* STUDY MATERIAL

════════

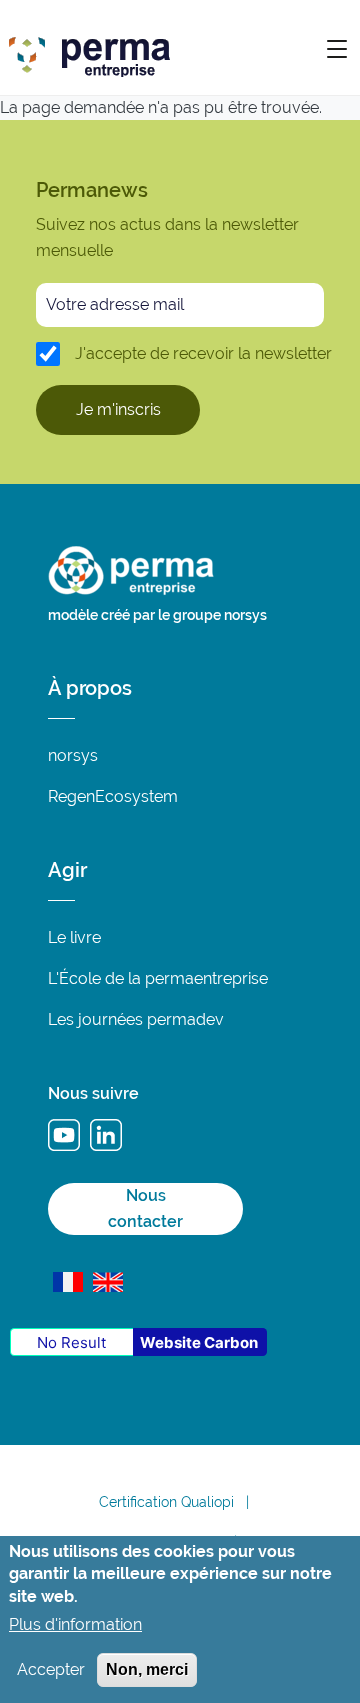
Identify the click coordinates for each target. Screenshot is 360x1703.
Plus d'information (75, 1624)
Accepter (51, 1669)
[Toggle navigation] (337, 47)
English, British (108, 1282)
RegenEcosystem (113, 796)
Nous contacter (145, 1208)
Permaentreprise (200, 51)
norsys (73, 755)
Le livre (74, 937)
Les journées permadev (136, 1019)
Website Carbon (199, 1342)
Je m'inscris (118, 409)
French (68, 1282)
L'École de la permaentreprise (158, 978)
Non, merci (147, 1669)
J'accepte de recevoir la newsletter (203, 353)
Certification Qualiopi (166, 1502)
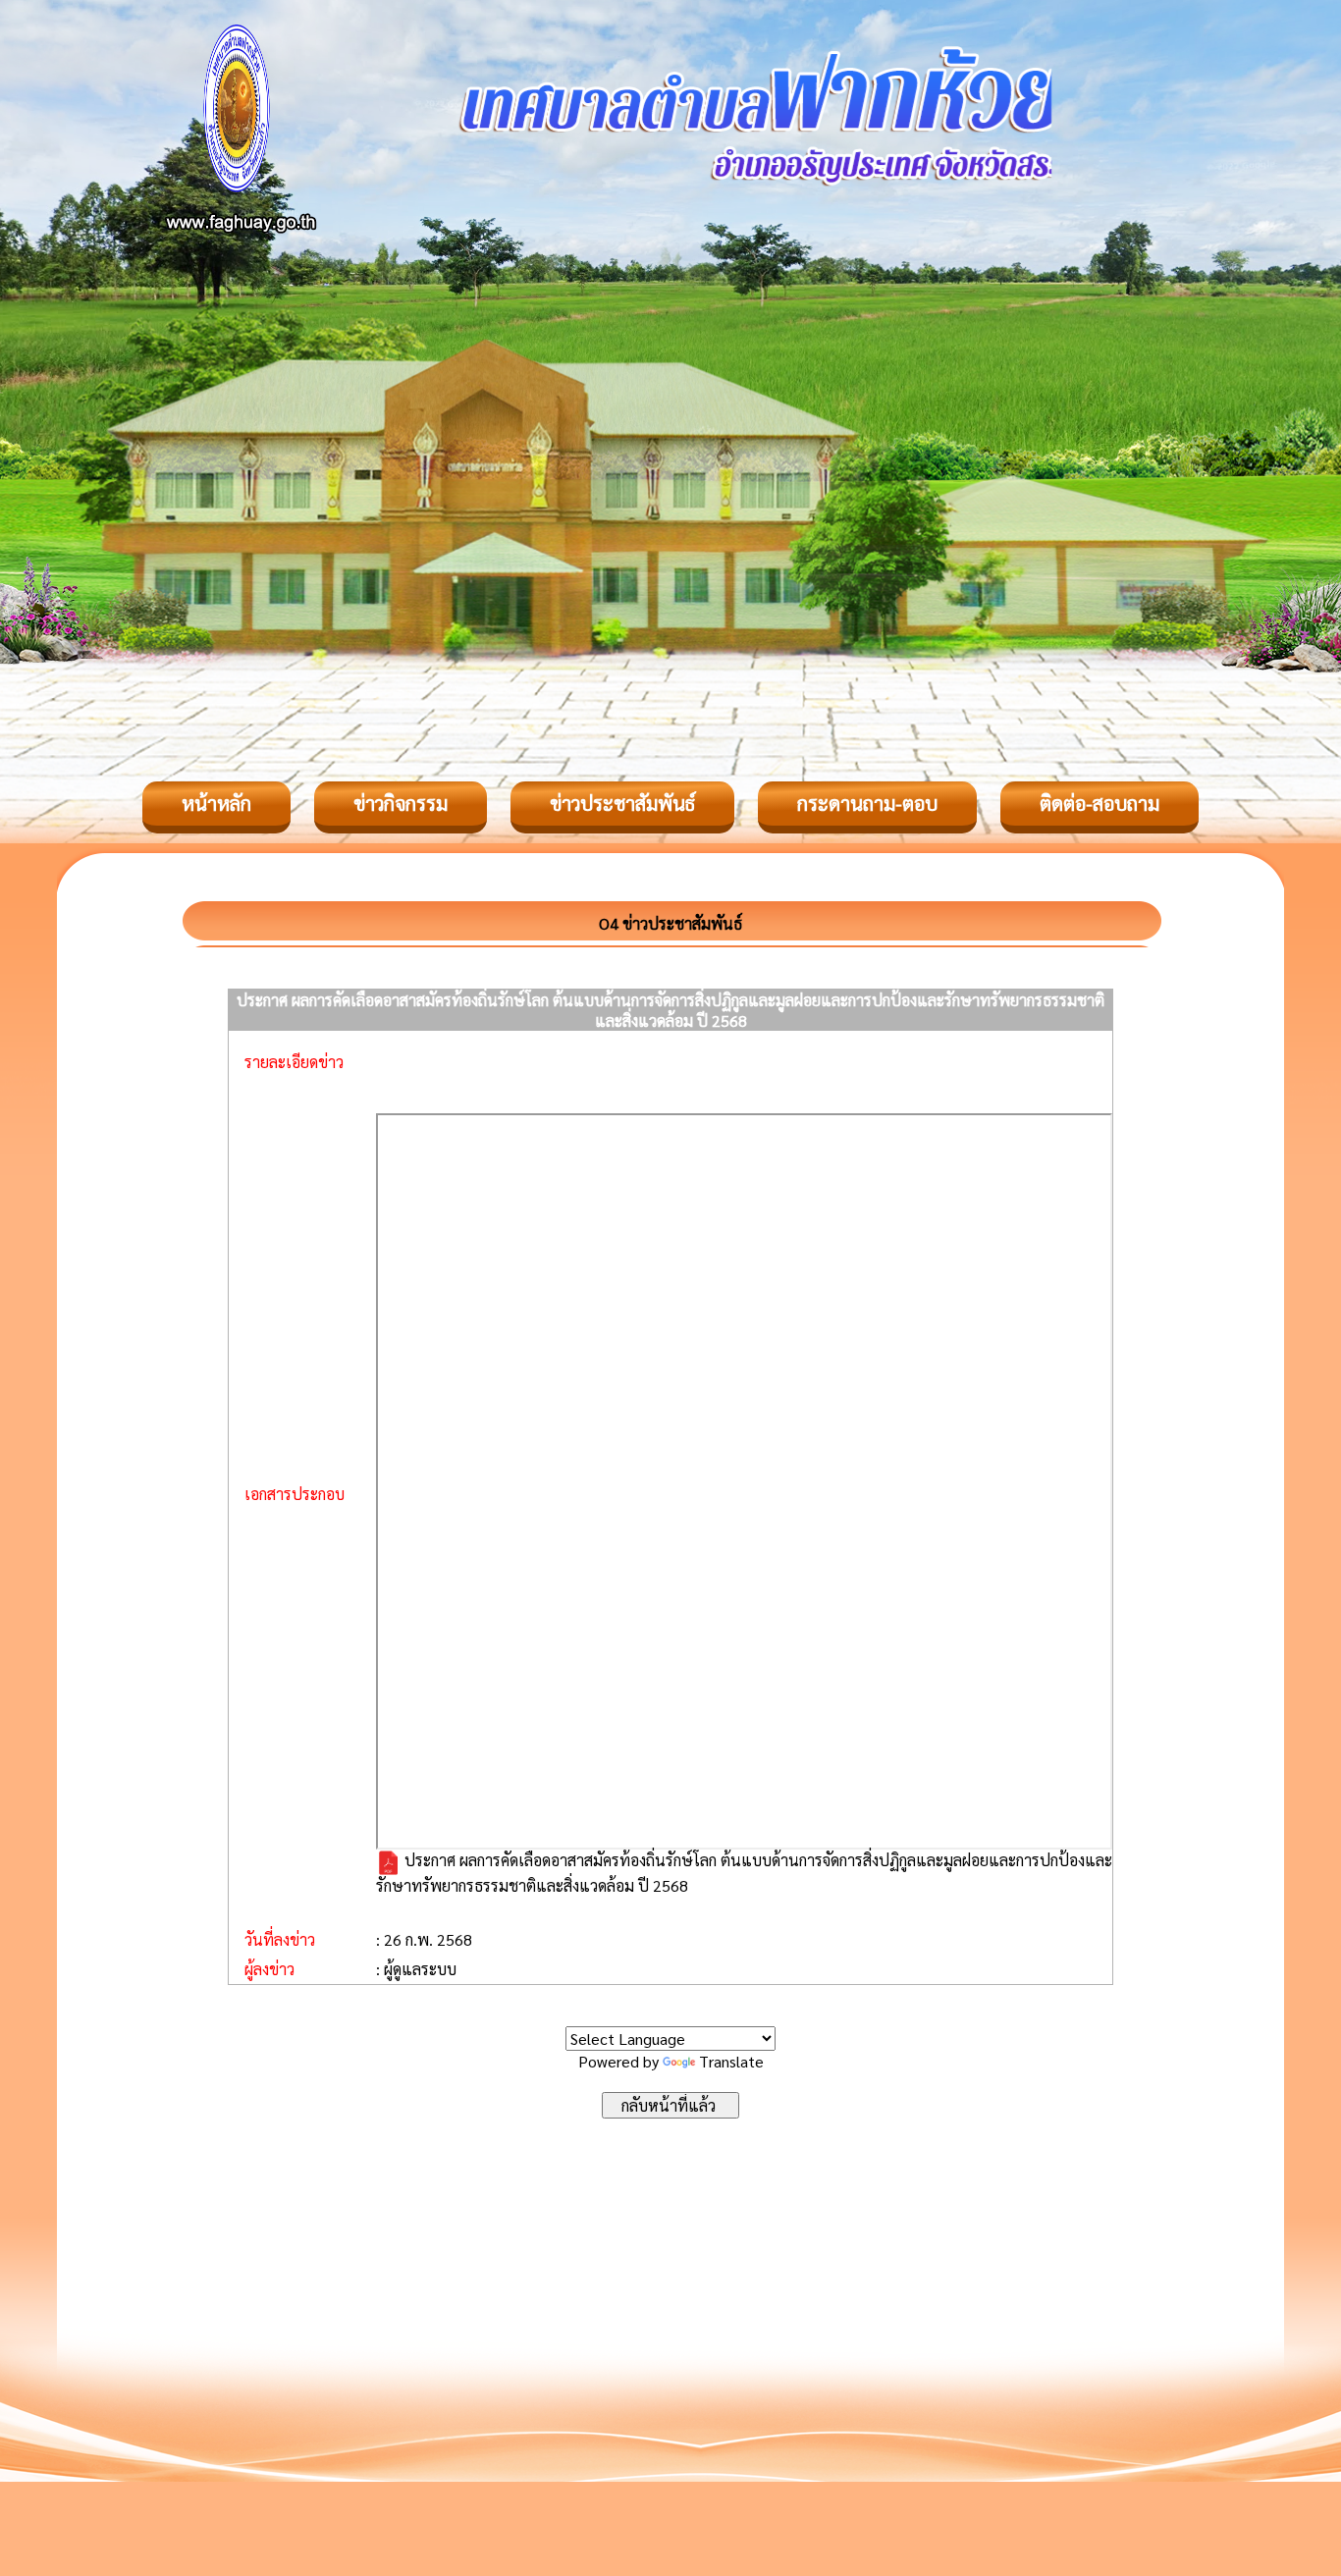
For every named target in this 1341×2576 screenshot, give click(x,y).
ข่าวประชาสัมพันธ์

════════

* REQUIREMENT
The copy should begin at the line containing "Le livre (74, 937)" and end at the last line of the data above; please restate those lines word for word without the pictures.

* SOLVED EXERCISE
Le livre (74, 937)
Les journées permadev (136, 1019)
Website Carbon (199, 1342)
Je m'inscris (118, 409)
French (68, 1282)
L'École de la permaentreprise (158, 978)
Non, merci (147, 1669)
J'accepte de recevoir la newsletter (203, 353)
Certification Qualiopi (166, 1502)
For every named target in this 1341×2576 screenshot, give click(x,y).
ข่าวประชาสัมพันธ์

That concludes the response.